The FAQLQ and FIQLQ quality of life instruments  use a 7-point Likert Scale format (from “not” to “extremely”) when eliciting the magnitude of each impact on respondents, as shown in this set of questions from the FAQLQ and FIQLQ instruments. The FAQLQ comprises 29 items, and the FIQLQ 22 items

Figure 1. Example FIQLQ questions

How troublesome do you find it, because of your food intolerance, that you... (marked on a scale from 0 'not' to 6 'extremely'. 

  • must always be alert as to what you are eating?
  • have less variety in the food that you can eat?
  • have less variety in the products that you can buy?
  • must read labels?
  • have the feeling that you have less control of what you eat when eating out?

The image shows the 7-point likely scale (ranging between ‘not’ and ‘extremely’) on which impacts were scored in the FIQLQ instrument. 
Some example FIQLQ items are shown, of the form: ‘how troublesome do you find it, because of your food intolerance, that you…
1.    Must always be alert as to what you are eating
2.    Have less variety  in the food that you can eat?
3.    Have less variety in the products that you can buy?
4.    Must read labels?
5.    Have the feeling that you have less control of what you eat when eating out?

Figure 2. Example FAQLQ questions

How troublesome do you find it, because of your food allergy, that you... (marked on a scale from 0 'not' to 6 'extremely'. 

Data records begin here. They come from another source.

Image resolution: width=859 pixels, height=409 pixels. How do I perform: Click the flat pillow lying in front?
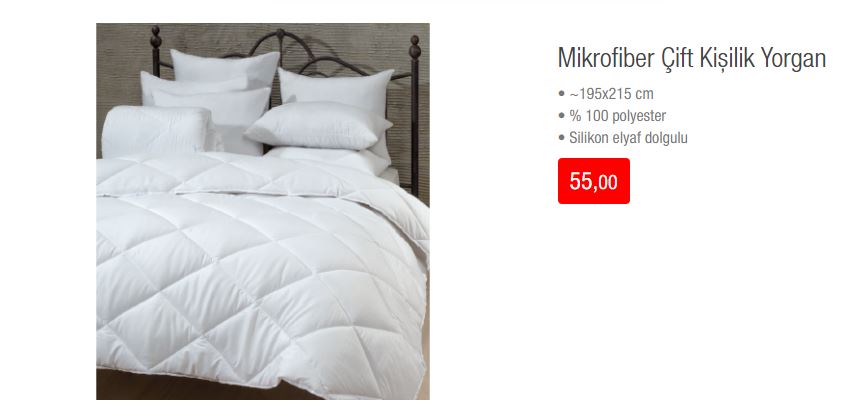click(x=319, y=126)
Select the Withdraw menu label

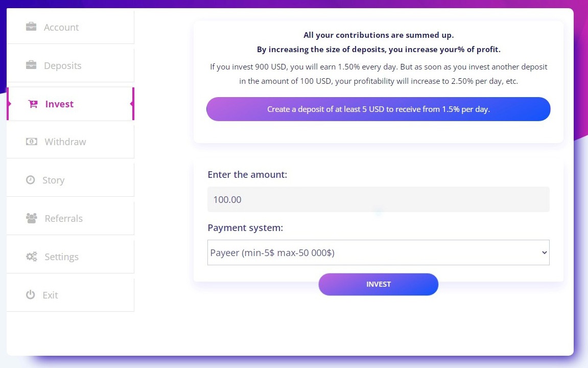pos(65,142)
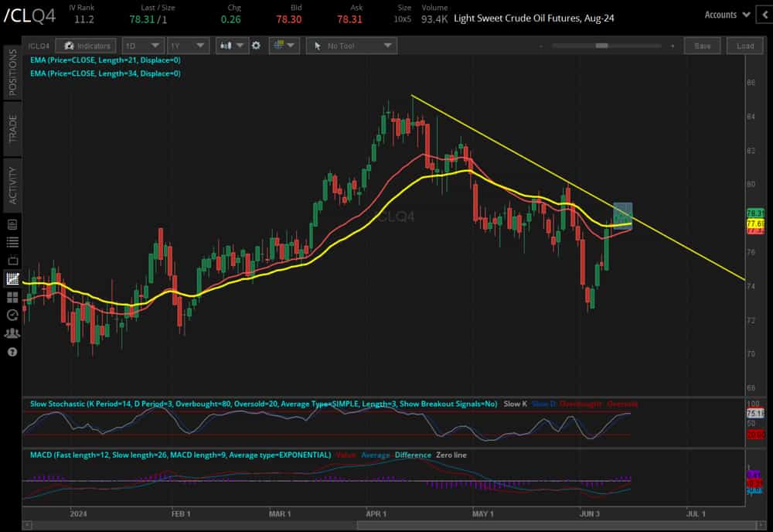Open the 1D timeframe dropdown

point(142,46)
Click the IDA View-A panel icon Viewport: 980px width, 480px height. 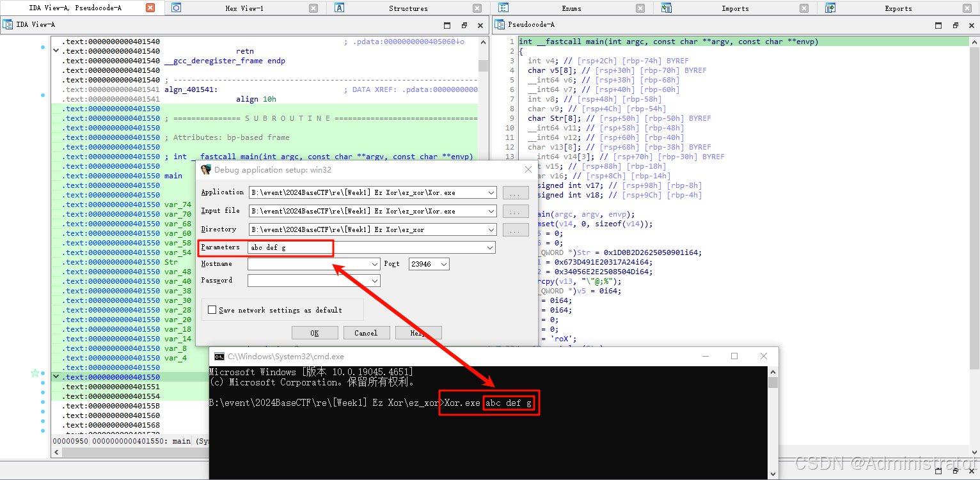tap(8, 24)
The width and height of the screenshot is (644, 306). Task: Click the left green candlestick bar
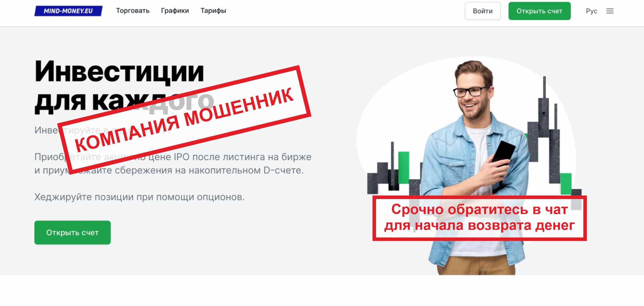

  • must always be alert as to what you are eating?
  • are able to eat fewer products?
  • are limited as to the products you can buy?
  • must read labels?
  • have the feeling that you have less control of what you eat when eating out?
  • must refuse many things during social activities?

The CDQ comprises 20 items and is scored on a 5-point scale (from “not at all” to “a great deal”):

Figure 3. Example CDQ questions

For each statement, please select the option that best describes your feelings.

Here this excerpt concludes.